Source data
● ● ●
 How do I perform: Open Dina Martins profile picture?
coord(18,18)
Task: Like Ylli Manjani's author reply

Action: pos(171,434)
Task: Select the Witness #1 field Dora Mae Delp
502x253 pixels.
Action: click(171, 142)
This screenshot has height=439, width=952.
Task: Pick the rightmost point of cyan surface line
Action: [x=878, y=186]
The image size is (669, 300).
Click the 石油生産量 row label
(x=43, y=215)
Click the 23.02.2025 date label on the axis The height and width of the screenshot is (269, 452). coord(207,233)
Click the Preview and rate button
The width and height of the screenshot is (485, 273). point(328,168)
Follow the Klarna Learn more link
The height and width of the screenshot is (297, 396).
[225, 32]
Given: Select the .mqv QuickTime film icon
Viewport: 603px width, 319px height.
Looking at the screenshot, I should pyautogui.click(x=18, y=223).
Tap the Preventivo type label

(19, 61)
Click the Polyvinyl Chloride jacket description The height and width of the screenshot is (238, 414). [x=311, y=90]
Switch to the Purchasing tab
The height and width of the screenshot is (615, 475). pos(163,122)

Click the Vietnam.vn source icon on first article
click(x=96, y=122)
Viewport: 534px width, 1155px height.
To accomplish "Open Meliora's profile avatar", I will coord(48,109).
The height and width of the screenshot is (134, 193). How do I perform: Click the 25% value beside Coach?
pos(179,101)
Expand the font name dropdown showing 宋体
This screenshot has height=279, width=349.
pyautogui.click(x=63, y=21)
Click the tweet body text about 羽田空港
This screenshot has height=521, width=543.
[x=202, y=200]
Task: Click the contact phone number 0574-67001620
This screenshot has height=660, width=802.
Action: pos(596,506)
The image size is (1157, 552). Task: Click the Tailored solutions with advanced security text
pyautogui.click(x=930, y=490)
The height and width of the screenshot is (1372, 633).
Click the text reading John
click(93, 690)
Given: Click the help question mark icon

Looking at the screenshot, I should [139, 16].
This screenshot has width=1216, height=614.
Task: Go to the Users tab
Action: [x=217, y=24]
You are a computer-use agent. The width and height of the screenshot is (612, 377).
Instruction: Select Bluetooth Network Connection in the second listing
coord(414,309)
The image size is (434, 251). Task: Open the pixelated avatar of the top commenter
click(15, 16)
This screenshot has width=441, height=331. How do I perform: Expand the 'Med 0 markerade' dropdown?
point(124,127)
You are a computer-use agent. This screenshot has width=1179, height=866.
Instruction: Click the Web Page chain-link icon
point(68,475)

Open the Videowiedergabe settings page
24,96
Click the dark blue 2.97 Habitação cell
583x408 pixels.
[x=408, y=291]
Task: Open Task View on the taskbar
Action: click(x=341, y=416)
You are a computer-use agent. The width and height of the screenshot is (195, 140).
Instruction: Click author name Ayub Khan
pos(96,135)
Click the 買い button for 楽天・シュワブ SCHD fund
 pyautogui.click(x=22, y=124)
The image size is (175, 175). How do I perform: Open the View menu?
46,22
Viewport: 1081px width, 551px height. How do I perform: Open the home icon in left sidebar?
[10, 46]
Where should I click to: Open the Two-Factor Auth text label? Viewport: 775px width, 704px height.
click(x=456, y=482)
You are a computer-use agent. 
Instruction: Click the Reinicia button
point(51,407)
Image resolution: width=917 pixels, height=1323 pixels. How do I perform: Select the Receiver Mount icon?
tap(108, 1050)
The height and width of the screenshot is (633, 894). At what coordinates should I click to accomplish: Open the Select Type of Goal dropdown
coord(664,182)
● ● ●
Your assignment → Among the entries above, copy exactly only the lines starting with the one containing "Click the 石油生産量 row label" and going through the one containing "Given: Select the .mqv QuickTime film icon", both ends included.

Response →
Click the 石油生産量 row label
(x=43, y=215)
Click the 23.02.2025 date label on the axis The height and width of the screenshot is (269, 452). coord(207,233)
Click the Preview and rate button
The width and height of the screenshot is (485, 273). point(328,168)
Follow the Klarna Learn more link
The height and width of the screenshot is (297, 396).
[225, 32]
Given: Select the .mqv QuickTime film icon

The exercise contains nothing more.